The photon has both an electric and magnetic component. The determination of whether a field is electric or magnetic is dependent on the observer moving through the field or the field moving past the observer. That said, how does the photon exhibit the property of moving past the observer and also of the observer moving past the photon?

was asking about how to store photons. Please avoid off topic replies.

 

Answering Modest, while I'm here, I got around to checking that computation and that Stanford .pdf has a computation error; the result is what it would be if the diagonal elements which are [imath]\gamma[/imath] were 1 instead. Like that, of course, it would not be a Lorentz boost. Anyway it was quite fishy that the result only has [imath]\beta[/imath] in it. Tell the Dean that someone there is not casting the best of light on the establishment.

[modest]

Answering Modest, while I'm here, I got around to checking that computation and that Stanford .pdf has a computation error; the result is what it would be if the diagonal elements which are [imath]\gamma[/imath] were 1 instead. Like that, of course, it would not be a Lorentz boost. Anyway it was quite fishy that the result only has [imath]\beta[/imath] in it. Tell the Dean that someone there is not casting the best of light on the establishment.

 

Thank you Q. I tried working out the matrix myself and fell way short. I suspected, like you say, that the paper was simply mistaken. And, this morning I found another source agreeing with you:

 

http://www.wbabin.net/hamdan/hamdan1.pdf

 

equation 7a and 7b

[math]E_x' = E_x \quad B'_y = \gamma(B_y + uE_z/c^2) \quad B'_z = \gamma(B_z - uE_y/c^2)[/math]

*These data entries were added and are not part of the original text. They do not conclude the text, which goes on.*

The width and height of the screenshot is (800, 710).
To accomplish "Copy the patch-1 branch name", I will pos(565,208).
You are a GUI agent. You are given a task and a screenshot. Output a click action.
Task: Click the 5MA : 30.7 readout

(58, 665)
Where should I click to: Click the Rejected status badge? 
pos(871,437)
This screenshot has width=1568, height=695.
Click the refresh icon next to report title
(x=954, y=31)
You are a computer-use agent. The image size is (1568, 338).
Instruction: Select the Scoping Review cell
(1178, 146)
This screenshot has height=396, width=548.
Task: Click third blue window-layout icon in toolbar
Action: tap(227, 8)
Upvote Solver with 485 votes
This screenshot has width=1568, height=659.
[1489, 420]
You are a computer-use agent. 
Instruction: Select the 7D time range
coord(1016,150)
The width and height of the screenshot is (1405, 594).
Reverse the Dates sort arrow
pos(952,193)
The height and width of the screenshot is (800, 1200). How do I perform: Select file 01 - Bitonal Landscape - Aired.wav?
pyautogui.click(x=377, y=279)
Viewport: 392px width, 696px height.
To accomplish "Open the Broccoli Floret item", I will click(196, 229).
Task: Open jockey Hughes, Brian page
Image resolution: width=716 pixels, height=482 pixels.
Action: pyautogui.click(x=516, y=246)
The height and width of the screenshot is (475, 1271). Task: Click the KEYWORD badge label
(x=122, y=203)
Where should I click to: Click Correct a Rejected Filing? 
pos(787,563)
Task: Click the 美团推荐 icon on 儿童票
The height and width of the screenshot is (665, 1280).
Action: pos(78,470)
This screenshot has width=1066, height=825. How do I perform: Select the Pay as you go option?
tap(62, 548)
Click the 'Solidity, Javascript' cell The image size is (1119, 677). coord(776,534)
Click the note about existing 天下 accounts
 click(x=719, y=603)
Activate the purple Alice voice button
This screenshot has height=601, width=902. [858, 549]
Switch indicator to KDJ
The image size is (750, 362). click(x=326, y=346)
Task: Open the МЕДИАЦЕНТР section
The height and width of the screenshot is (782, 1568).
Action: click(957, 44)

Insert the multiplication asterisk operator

[math]E'_y = \gamma(E_y - uB_z) \quad E'_z = \gamma(E_z + uB_y)[/math]

 

~modest :thumbs_up

[UncleAl]

The other energy storage miracle would be a very large superconducting solenoid. Pump up the field during the night when demand is low. Bleed it out during the day when demand is high. However... A solenoid suffers Faraday force. The equation of state looks like the Ideal Gas Law with field strength as pressure. Strong electromagnets want to rip themselves apart. The fun in a supercon is thermal energy of shifting a winding is sufficient to quench it to normal conduction. CERN must repeatedly anneal each of its supercon magnets before they can be trusted to run at full strength. In an NMR magnet the volume of two fists the energy from a quench can be shunted to a (disposable) resistor bank dump. In a 100 megaton-equivalent supercon energy storage solenoid, you take a capital equipment writedown plus real estate bust.

 

--

Uncle Al

UNDER SATAN'S LEFT FOOT

Vote a 10 for the experiments!

 

 

.

[Little Bang]

When I say the word car most can imagine a picture of a car in their mind. When I say the word photon no one can conjure up a picture. Most of us have seen a mathematical graphic simulation of an electromagnetic wave but not a photon. So what does a photon look like?

[Little Bang]

Ok, no description of a photon. So what is the only clue we have for the photon. It has both a magnetic and electric component at ninety degrees to each other. If a field is moving with respect to an observer he views it as an electric field. If the observer is moving through the field he views it as magnetic. So how does the photon propagating at C exhibit the property of moving past the observer and yet at the same time appear to the observer as if he is moving past the photon?